OK, you've figured out what your space is and evaluated your soil. You've started working toward improving your soil and giving your garden definition. Right? You've been paying attention haven't you?!
Now it's time to decide what you're going to grow.
Let's assume you're not going to be putting 1/2 an acre under the plow and you're just doing a small backyard garden. With that in mind, you need to plant species and varieties that make efficient use of space. . . ex: potatoes require lots of space to get a high yield. Also, potatoes are relatively cheap if you buy 50# bags in the fall. So if your space is limited forget about things like potatoes. I feel the same way about broccoli. Forget about corn also. Two ears per plant just isn't worth using valuable garden space for if you're trying to be productive.
So what's good in a small space? Tomatos are great. Grow them close together and vertically on stakes and you get a high yield veggie that is easily canned or frozen. Six to a dozen plants will keep you in tomatos and sauce all year long. The real champion of product per square foot of space is bush beans. Beans grow profusely. A 20' row of beans will yield lots of fresh eating and some for freezing and canning. Two 20' rows will keep you in beans all year (if you're only feeding a family of three or four). I love fresh beans. Blue Lake bush have always been my preferred bean variety. When it comes to beans, I prefer not to go verticle and pole beans and half runnings tend to yield less than bush.
Another good crop which isn't quite so prolific is peas. You can grow them on a fence along the edges of you garden so they don't take up any space and there is simply nothing more delicious and sweet than a fresh raw pea put of the pod. Again, vertical is always good in a garden.

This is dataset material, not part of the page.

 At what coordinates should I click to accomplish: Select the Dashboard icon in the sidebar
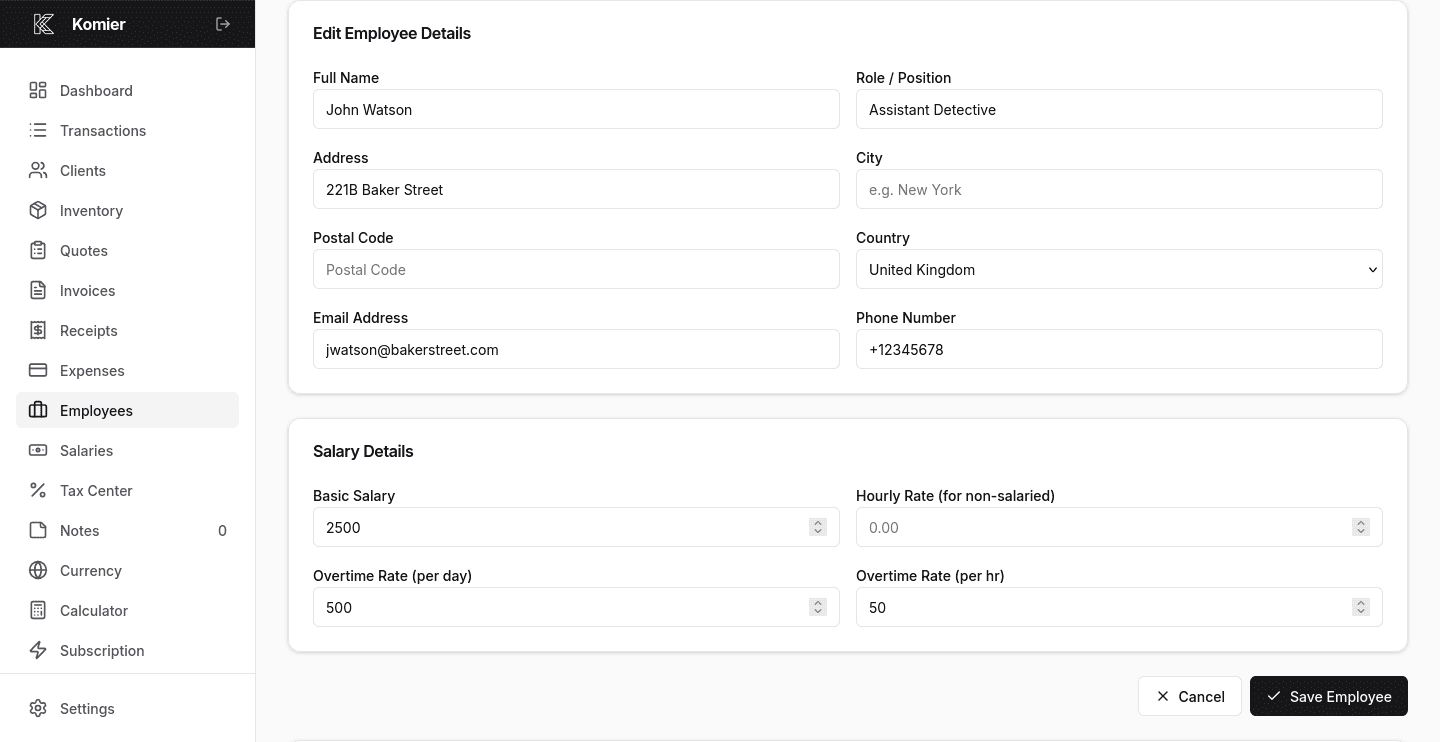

Cabbages, if planted early enough are good crops. Plant them close to each other, mulch and fertilize well and you'll get a lot of cabbages in a fairly small space. Store them in a cool dry place and they'll last well into the winter. Make saurkraut and they'll last forever. When you harvest the cabbages in early to mid summer, you may be able to use the spave to plants something else like beans.
Like tomatos, I get good yields from egg plants. Some things you'll have to buy plants and others you'll be able to plant seeds. Check things out at your local nursery/garden center.
One last recommendation. . . SQUASH. Summer bush varieties will give you very high yields and not take up too much space.
The best thing to do is to get some seed catalogs and read them. You can order free on-line from many different seed companies. Go google.
Remember, gardening lasts well into fall. You can plant early spring crops in early fall and harvest right up till the first frost and beyond. I've picked brussel sprouts at Christmas. Spinach will grow past the first frost but not in the heat of summer. Peas also do well if you time them right and get a late frost.
The best thing to do is go down to your local nursery on a day when they're not busy (don't go on Sat. afternoon. . . try Wed. morning) and start talking. Good gardeners love to share their experiences and people who work in garden centers love to give advice. Go around to every place in your area and tell them about your garden and what you want to do with it. You'll get more valuable information that way than reading my bullshit on the internet.